A Empresa Brasileira de Pesquisa Agropecuária (Embrapa) está avançando no desenvolvimento de uma tecnologia de produção de carne em laboratório, conhecida como carne cultivada, que dispensa o abate de animais. O experimento, conduzido em ambiente controlado, utiliza células retiradas de animais vivos para a formação de tecidos semelhantes à carne convencional, com a proposta de reduzir impactos ambientais associados à pecuária tradicional, como emissão de gases de efeito estufa e uso intensivo de recursos naturais.
Segundo os pesquisadores, o processo consiste na coleta de uma pequena amostra de células, que são multiplicadas em laboratório em condições adequadas de nutrição e crescimento até formarem biomassa com características de carne. A Embrapa já conseguiu desenvolver protótipos de produtos, como filés de frango cultivado, além de alternativas alimentares baseadas em ingredientes vegetais, indicando o potencial de expansão da tecnologia para diferentes tipos de proteína.

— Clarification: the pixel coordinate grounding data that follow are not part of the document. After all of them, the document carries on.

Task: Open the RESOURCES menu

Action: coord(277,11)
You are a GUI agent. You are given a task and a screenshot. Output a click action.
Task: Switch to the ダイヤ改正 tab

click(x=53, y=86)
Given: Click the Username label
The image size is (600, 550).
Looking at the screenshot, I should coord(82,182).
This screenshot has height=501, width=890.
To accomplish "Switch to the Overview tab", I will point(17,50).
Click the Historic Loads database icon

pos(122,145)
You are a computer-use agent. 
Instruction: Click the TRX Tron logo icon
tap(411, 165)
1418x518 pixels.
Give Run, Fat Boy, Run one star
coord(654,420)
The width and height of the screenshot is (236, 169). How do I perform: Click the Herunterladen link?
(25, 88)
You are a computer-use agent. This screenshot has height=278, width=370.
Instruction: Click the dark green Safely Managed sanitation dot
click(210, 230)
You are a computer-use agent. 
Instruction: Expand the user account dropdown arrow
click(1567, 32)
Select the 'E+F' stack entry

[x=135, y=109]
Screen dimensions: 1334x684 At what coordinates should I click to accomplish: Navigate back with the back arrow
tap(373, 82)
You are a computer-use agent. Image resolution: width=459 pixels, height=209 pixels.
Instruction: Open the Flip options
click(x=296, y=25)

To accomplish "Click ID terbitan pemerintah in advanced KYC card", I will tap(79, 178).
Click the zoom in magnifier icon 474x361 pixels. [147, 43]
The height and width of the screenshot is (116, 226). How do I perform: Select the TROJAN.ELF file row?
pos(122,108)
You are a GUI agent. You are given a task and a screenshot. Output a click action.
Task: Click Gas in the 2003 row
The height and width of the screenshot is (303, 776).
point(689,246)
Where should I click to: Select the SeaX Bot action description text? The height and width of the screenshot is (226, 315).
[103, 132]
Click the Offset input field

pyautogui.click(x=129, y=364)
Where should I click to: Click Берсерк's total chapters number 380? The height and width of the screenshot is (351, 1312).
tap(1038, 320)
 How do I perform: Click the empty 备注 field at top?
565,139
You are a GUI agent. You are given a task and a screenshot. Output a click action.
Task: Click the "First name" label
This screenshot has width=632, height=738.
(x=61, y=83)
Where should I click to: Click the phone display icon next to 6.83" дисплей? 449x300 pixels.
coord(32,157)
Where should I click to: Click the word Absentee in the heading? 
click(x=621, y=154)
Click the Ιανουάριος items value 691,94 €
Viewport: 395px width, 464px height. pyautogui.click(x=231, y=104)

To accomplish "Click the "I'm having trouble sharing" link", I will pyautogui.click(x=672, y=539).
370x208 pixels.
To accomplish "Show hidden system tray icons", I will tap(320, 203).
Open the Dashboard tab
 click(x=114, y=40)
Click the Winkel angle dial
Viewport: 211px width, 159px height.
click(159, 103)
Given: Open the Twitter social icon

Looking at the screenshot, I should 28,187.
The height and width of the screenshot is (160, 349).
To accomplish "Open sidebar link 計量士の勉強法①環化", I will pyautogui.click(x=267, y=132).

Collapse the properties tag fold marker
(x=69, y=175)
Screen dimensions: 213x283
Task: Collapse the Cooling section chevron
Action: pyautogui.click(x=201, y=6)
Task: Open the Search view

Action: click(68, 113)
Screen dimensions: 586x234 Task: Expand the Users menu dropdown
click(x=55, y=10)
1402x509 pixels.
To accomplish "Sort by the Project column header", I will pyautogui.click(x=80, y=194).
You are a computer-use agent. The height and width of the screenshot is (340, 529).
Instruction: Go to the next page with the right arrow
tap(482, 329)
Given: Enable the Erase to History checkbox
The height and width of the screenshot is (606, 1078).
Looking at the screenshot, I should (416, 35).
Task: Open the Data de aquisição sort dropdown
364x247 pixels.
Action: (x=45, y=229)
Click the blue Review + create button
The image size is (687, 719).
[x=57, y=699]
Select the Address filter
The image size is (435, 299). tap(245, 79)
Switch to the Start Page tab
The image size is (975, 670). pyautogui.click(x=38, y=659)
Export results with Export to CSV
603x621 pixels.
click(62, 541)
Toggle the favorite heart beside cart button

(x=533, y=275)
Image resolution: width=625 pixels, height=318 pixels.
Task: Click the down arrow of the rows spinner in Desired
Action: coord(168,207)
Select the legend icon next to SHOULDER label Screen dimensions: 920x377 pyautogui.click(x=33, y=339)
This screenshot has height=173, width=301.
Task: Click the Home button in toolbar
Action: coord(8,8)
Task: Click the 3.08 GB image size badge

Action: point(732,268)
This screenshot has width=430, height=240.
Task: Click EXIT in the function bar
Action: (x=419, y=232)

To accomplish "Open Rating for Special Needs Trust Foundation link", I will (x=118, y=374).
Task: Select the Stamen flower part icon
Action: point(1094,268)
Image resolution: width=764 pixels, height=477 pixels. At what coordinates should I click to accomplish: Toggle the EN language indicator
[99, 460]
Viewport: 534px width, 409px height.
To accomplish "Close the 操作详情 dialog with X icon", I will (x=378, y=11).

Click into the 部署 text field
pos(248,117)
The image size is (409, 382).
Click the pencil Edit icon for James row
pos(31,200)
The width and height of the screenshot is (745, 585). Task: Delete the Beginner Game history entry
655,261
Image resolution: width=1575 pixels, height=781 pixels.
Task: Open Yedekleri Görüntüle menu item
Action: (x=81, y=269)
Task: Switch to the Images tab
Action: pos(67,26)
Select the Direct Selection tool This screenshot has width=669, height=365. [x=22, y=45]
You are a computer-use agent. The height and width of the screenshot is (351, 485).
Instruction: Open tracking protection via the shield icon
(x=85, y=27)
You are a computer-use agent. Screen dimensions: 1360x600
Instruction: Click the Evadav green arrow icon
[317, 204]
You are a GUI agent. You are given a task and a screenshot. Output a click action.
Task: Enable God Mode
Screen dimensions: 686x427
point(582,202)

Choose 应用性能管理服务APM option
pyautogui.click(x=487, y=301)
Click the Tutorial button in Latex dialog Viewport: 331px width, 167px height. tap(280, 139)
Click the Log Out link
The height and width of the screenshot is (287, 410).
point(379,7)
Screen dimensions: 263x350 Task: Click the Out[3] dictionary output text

A instituição destaca que a carne de laboratório pode representar uma alternativa complementar à produção convencional, contribuindo para a sustentabilidade e para a segurança alimentar no futuro. Embora ainda esteja em fase de pesquisa e desenvolvimento, a tecnologia é vista como promissora no cenário global de inovação agroalimentar, que busca reduzir a dependência da pecuária tradicional e ampliar opções de produção de proteínas com menor impacto ambiental.